Вся идеология романа
показывает, что Кунц хорошо усвоил идейный фонд фантастики - именно
фантастики,
а не физики, - нашел в нем возможности для развития и развил идею до
следующего
уровня.
* *
*
Если продолжить -
придет
время, и в фантастической науке будет отработано и это поле ветвлений. И
тогда
возникнет новая идея. Какая? Если поднатужиться и придумать ее сейчас, то
вещь,
написанная по такой идее, так же не будет признана и понята читателями, как
реальные ученые не признают и не понимают слишком рано появившиеся научные
идеи.
"Бредовый рассказ", - скажут читатели и вспомнят о нем некоторое время
спустя, когда фронт фантастической науки к этой идее
подойдет...
Часть 2. Фантастическая реальность мироздания
Современная художественная проза становится все больше похожей на фантастику. Возможно, потому, что все более фантастичной становится наша жизнь, меняющаяся так быстро, что мы не успеваем не то чтобы понять, но даже сколько-нибудь привыкнуть к нововведениям. Все труднее найти книгу, в которой автор в том или ином месте в той или иной степени не вывел бы читателя за пределы реальности - то в область бессознательного, то в сторону чистой мистики, то еще куда-нибудь, куда реалистическая проза времен недавнего постмодернизма забредала лишь в редких случаях, считавшихся исключением из правил.
Правила изменились. Даже детектив, где расследование преступления ранее предполагалось действием сугубо рациональным, нынче сближается с фантастическим - все более странные мотивы движут убийцами, все более изощренными оказываются способы совершения преступлений, а уж какая фантастическая сила руководит порой действиями полиции или частных сыщиков - тема особого разговора.
Что первично, а что является следствием? Может быть, реальность заставляет литературу, отражающую жизнь, чаще пользоваться методами фантастики и описывать воображаемое, чтобы приблизиться к реально существующему? То ли, наоборот, литература, все более от реальности абстрагируясь, заставляет бытие подражать сознанию, а точнее - тому бессознательному, что, похоже, питает современную прозу идеями и сюжетами?
Область литературы, которую официально причисляют к фантастическому цеху, тем временем, тоже эволюционирует - в сторону большей развлекательности, меньшей нагруженности новыми идеями, и даже хотя бы относительная новизна сюжета уже не является необходимой.

• _Задача_
Продолжите текст о фантастике и современной прозе, начав сразу после его последнего предложения.

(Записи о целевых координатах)
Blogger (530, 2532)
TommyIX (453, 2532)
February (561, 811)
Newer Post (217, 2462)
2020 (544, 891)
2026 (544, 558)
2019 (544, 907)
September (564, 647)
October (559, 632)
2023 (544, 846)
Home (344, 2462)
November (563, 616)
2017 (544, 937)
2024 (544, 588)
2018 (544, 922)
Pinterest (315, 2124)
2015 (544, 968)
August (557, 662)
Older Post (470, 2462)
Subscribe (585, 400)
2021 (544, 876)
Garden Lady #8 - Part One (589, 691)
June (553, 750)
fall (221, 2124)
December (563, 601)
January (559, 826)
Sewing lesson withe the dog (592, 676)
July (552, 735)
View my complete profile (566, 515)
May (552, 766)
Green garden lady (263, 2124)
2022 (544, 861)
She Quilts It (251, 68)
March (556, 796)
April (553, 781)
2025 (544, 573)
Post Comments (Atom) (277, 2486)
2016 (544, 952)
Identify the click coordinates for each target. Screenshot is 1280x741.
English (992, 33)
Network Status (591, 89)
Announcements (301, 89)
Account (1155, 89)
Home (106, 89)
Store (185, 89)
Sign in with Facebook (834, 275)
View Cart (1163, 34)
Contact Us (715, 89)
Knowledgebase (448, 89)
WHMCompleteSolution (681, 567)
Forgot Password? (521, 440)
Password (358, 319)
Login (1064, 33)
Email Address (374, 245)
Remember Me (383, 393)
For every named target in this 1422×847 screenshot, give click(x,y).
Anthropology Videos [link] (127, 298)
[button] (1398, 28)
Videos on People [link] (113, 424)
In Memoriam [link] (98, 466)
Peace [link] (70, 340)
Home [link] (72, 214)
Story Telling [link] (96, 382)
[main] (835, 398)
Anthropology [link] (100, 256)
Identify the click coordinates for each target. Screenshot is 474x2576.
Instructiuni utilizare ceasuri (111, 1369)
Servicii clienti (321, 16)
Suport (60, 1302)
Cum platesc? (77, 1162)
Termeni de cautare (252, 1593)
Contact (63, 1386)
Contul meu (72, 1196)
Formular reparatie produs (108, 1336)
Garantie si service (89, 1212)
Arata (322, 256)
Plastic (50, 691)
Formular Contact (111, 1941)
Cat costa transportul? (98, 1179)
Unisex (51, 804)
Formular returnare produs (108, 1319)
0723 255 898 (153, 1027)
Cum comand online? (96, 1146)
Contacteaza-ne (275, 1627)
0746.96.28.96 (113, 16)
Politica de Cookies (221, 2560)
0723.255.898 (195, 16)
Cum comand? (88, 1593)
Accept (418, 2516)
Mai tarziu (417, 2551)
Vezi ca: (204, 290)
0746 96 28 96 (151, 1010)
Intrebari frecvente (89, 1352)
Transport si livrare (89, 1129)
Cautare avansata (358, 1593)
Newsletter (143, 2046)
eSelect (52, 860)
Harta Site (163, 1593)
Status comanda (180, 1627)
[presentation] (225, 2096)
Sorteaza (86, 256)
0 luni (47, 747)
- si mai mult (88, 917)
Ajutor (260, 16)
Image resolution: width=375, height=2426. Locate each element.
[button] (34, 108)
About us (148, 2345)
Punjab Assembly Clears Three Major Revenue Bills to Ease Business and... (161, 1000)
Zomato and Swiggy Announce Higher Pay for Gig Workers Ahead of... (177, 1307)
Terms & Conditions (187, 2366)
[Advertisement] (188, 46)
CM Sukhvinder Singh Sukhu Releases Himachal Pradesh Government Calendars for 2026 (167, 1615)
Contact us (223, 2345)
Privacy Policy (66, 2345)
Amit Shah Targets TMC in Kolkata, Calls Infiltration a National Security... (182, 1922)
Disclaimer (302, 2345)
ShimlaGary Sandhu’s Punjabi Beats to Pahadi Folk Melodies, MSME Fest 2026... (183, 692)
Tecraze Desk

• _Письменный ответ_
И совсем в стороне от литературного процесса оказалась область фантастики, которая в свое время - всего полвека назад - накрепко связывала фантастическое с реальным. Более того: в России это направление фантастики официально похоронили, произнесли на могиле соответствующие речи (типа "умер Максим"...) и живое еще тело закопали в землю истории литературы, где покоятся действительно почившие соцреализм и славной памяти классицизм со всеми "нео" и "пост".
Речь о научной фантастике, о том направлении фантастической прозы, которое лет сорок назад называли "литературой новых идей". Но то ли идеи иссякли, то ли литераторы больше не успевали за учеными - в восьмидесятые уже годы русская научно-фантастическая проза перестала генерировать интересные гипотезы, а десятилетие спустя и вовсе рассеялась, как дым от догоревшего костра.
То, что сейчас называют научной фантастикой, так же отличается от НФ шестидесятых годов прошлого века, как весельная лодка от катера на подводных крыльях. Тогда были таки новые идеи, опережавшие науку и технику, сегодня - лишь оболочки идей, названия, антураж.
И объяснение этому явлению есть, причем вполне, казалось бы, логичное и правильное. Во времена Жюля Верна, Александра Беляева и даже Ивана Ефремова с Генрихом Альтовым было, как говорят сейчас, относительно просто предлагать новые фантастические идеи и бежать впереди паровоза науки и техники. С тех пор, однако, скорость технического прогресса и скорость изменений в науке настолько возросли, что не то что впереди бежать, но даже поспевать следом, держа руку на пульсе прогресса, способны уже немногие, а среди литераторов-фантастов - так и вовсе никто. Да и читателя перестали интересовать научно-технические прогнозы фантастов: во-первых, большая их часть сбывается быстрее, чем книга успевает дойти до читателя, а во-вторых, жизнь стала настолько сложной, что после работы хочется расслабиться и читать что-нибудь простенькое и бездумное, не задаваясь на досуге решением все тех же, по большей части нерешаемых, проблем бытия.
Вообще говоря, и то, и другое не совсем верно. Во-первых, за прошедшие годы изменилось направление прогнозов: со времен Жюля Верна и до конца шестидесятых годов прошлого века в научной фантастике популярны были прогнозы развития техники, фантасты занимались, в основном, изобретательством, а если делали социальные пророчества, то сводились они либо к тому, что в будущем все окажется хорошо (утопии типа "Туманности Андромеды" Ивана Ефремова или "За горизонтом" Владимира Савчнко), либо что настанет постядерный апокалипсис (антиутопии типа "Гимн Лейбовицу" Уолтера Миллера или "Город" Клиффорда Саймака). Сейчас технические прогнозы практически исчезли со страниц НФ, и это, в частности, дало основание для объявления о смерти научной фантастики, как поджанра.
Во-вторых, желание читателя расслабиться и получать от чтения фантастики лишь временное удовольствие также не абсолютно. Во все времена большая часть читателей предпочитала серьезным произведениям легкое чтиво, и закон Старджона о том, что 90% всего, что пишется, - дерьмо, выведен не сегодня, а именно в те годы, когда НФ переживала расцвет и не собиралась сдавать позиции. Во все времена лишь 10% читателей искали в литературе - в том числе, в фантастике - пищу для ума, а не разрядку для глаз.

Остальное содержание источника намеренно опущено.